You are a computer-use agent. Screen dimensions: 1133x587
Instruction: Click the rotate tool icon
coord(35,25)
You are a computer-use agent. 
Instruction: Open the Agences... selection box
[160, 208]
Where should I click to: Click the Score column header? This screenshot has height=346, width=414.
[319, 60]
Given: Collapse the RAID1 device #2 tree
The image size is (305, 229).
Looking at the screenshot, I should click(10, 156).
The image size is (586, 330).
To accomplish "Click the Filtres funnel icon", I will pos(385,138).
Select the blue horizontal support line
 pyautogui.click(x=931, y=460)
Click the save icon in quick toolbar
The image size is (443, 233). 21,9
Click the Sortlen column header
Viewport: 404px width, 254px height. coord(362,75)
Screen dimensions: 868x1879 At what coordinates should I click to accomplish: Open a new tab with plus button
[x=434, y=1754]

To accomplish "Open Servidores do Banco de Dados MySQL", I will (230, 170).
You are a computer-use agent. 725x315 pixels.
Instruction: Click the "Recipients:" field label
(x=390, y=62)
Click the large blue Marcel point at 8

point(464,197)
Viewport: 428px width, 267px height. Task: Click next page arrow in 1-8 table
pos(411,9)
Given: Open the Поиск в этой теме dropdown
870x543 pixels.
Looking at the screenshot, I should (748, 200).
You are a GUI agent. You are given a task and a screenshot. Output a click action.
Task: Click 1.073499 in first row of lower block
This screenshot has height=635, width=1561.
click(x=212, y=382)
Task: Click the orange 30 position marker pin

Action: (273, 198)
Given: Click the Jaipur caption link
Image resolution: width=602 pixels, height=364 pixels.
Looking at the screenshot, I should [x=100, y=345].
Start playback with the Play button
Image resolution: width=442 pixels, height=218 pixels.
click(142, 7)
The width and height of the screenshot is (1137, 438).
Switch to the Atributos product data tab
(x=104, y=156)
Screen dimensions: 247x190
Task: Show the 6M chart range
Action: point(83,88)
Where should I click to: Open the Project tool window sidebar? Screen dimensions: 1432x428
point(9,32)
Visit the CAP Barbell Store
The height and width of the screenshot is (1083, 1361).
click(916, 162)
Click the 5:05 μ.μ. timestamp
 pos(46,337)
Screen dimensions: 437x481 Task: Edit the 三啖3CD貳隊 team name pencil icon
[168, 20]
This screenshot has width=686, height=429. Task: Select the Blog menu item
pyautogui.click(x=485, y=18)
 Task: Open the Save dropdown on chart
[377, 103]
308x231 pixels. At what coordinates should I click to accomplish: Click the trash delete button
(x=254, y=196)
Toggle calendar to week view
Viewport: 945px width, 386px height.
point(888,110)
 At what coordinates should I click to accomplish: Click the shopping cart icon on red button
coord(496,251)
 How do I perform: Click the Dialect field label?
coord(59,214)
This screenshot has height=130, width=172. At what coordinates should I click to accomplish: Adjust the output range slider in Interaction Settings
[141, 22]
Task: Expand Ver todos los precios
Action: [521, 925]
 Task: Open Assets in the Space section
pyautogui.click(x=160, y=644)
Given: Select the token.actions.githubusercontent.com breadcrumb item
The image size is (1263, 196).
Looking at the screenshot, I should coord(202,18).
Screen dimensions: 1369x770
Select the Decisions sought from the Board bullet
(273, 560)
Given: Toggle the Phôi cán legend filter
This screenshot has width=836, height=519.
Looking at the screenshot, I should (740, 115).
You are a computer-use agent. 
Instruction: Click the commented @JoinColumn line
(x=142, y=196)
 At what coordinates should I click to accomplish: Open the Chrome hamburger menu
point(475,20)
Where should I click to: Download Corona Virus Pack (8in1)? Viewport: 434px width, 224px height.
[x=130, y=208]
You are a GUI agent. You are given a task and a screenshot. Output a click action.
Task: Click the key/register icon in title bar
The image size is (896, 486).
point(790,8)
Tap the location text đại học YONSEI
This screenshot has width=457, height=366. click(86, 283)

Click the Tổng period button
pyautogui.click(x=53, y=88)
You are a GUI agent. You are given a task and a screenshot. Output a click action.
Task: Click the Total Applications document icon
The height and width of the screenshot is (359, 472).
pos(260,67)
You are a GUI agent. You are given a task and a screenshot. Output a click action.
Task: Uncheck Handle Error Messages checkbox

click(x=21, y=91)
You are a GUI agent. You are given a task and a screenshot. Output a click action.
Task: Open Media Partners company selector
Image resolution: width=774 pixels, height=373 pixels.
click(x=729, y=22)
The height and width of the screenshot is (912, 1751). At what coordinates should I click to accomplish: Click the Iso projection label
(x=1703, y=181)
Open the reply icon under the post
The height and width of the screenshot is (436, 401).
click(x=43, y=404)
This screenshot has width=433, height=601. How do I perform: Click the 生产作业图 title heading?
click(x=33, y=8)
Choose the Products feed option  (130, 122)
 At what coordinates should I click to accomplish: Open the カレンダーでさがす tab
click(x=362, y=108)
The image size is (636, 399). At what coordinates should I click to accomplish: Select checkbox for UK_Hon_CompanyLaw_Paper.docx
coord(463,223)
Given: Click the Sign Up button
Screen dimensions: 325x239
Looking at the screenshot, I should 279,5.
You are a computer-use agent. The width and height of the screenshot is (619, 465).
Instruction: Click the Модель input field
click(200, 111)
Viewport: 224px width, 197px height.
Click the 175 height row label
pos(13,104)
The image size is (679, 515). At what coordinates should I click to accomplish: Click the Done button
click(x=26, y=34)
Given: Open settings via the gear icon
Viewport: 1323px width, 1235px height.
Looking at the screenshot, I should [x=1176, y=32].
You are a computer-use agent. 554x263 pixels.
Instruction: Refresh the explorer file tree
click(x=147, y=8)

■ ■ ■ ■ ■

§ ASSIGNMENT: Reproduce the records in full, exactly as written.

§ OUTPUT BELOW:
You are a computer-use agent. Screen dimensions: 1133x587
Instruction: Click the rotate tool icon
coord(35,25)
You are a computer-use agent. 
Instruction: Open the Agences... selection box
[160, 208]
Where should I click to: Click the Score column header? This screenshot has height=346, width=414.
[319, 60]
Given: Collapse the RAID1 device #2 tree
The image size is (305, 229).
Looking at the screenshot, I should click(10, 156).
The image size is (586, 330).
To accomplish "Click the Filtres funnel icon", I will pos(385,138).
Select the blue horizontal support line
 pyautogui.click(x=931, y=460)
Click the save icon in quick toolbar
The image size is (443, 233). 21,9
Click the Sortlen column header
Viewport: 404px width, 254px height. coord(362,75)
Screen dimensions: 868x1879 At what coordinates should I click to accomplish: Open a new tab with plus button
[x=434, y=1754]

To accomplish "Open Servidores do Banco de Dados MySQL", I will (230, 170).
You are a computer-use agent. 725x315 pixels.
Instruction: Click the "Recipients:" field label
(x=390, y=62)
Click the large blue Marcel point at 8

point(464,197)
Viewport: 428px width, 267px height. Task: Click next page arrow in 1-8 table
pos(411,9)
Given: Open the Поиск в этой теме dropdown
870x543 pixels.
Looking at the screenshot, I should (748, 200).
You are a GUI agent. You are given a task and a screenshot. Output a click action.
Task: Click 1.073499 in first row of lower block
This screenshot has height=635, width=1561.
click(x=212, y=382)
Task: Click the orange 30 position marker pin

Action: (273, 198)
Given: Click the Jaipur caption link
Image resolution: width=602 pixels, height=364 pixels.
Looking at the screenshot, I should [x=100, y=345].
Start playback with the Play button
Image resolution: width=442 pixels, height=218 pixels.
click(142, 7)
The width and height of the screenshot is (1137, 438).
Switch to the Atributos product data tab
(x=104, y=156)
Screen dimensions: 247x190
Task: Show the 6M chart range
Action: point(83,88)
Where should I click to: Open the Project tool window sidebar? Screen dimensions: 1432x428
point(9,32)
Visit the CAP Barbell Store
The height and width of the screenshot is (1083, 1361).
click(916, 162)
Click the 5:05 μ.μ. timestamp
 pos(46,337)
Screen dimensions: 437x481 Task: Edit the 三啖3CD貳隊 team name pencil icon
[168, 20]
This screenshot has width=686, height=429. Task: Select the Blog menu item
pyautogui.click(x=485, y=18)
 Task: Open the Save dropdown on chart
[377, 103]
308x231 pixels. At what coordinates should I click to accomplish: Click the trash delete button
(x=254, y=196)
Toggle calendar to week view
Viewport: 945px width, 386px height.
point(888,110)
 At what coordinates should I click to accomplish: Click the shopping cart icon on red button
coord(496,251)
 How do I perform: Click the Dialect field label?
coord(59,214)
This screenshot has height=130, width=172. At what coordinates should I click to accomplish: Adjust the output range slider in Interaction Settings
[141, 22]
Task: Expand Ver todos los precios
Action: [521, 925]
 Task: Open Assets in the Space section
pyautogui.click(x=160, y=644)
Given: Select the token.actions.githubusercontent.com breadcrumb item
The image size is (1263, 196).
Looking at the screenshot, I should coord(202,18).
Screen dimensions: 1369x770
Select the Decisions sought from the Board bullet
(273, 560)
Given: Toggle the Phôi cán legend filter
This screenshot has width=836, height=519.
Looking at the screenshot, I should (740, 115).
You are a computer-use agent. 
Instruction: Click the commented @JoinColumn line
(x=142, y=196)
 At what coordinates should I click to accomplish: Open the Chrome hamburger menu
point(475,20)
Where should I click to: Download Corona Virus Pack (8in1)? Viewport: 434px width, 224px height.
[x=130, y=208]
You are a GUI agent. You are given a task and a screenshot. Output a click action.
Task: Click the key/register icon in title bar
The image size is (896, 486).
point(790,8)
Tap the location text đại học YONSEI
This screenshot has width=457, height=366. click(86, 283)

Click the Tổng period button
pyautogui.click(x=53, y=88)
You are a GUI agent. You are given a task and a screenshot. Output a click action.
Task: Click the Total Applications document icon
The height and width of the screenshot is (359, 472).
pos(260,67)
You are a GUI agent. You are given a task and a screenshot. Output a click action.
Task: Uncheck Handle Error Messages checkbox

click(x=21, y=91)
You are a GUI agent. You are given a task and a screenshot. Output a click action.
Task: Open Media Partners company selector
Image resolution: width=774 pixels, height=373 pixels.
click(x=729, y=22)
The height and width of the screenshot is (912, 1751). At what coordinates should I click to accomplish: Click the Iso projection label
(x=1703, y=181)
Open the reply icon under the post
The height and width of the screenshot is (436, 401).
click(x=43, y=404)
This screenshot has width=433, height=601. How do I perform: Click the 生产作业图 title heading?
click(x=33, y=8)
Choose the Products feed option  (130, 122)
 At what coordinates should I click to accomplish: Open the カレンダーでさがす tab
click(x=362, y=108)
The image size is (636, 399). At what coordinates should I click to accomplish: Select checkbox for UK_Hon_CompanyLaw_Paper.docx
coord(463,223)
Given: Click the Sign Up button
Screen dimensions: 325x239
Looking at the screenshot, I should 279,5.
You are a computer-use agent. The width and height of the screenshot is (619, 465).
Instruction: Click the Модель input field
click(200, 111)
Viewport: 224px width, 197px height.
Click the 175 height row label
pos(13,104)
The image size is (679, 515). At what coordinates should I click to accomplish: Click the Done button
click(x=26, y=34)
Given: Open settings via the gear icon
Viewport: 1323px width, 1235px height.
Looking at the screenshot, I should [x=1176, y=32].
You are a computer-use agent. 554x263 pixels.
Instruction: Refresh the explorer file tree
click(x=147, y=8)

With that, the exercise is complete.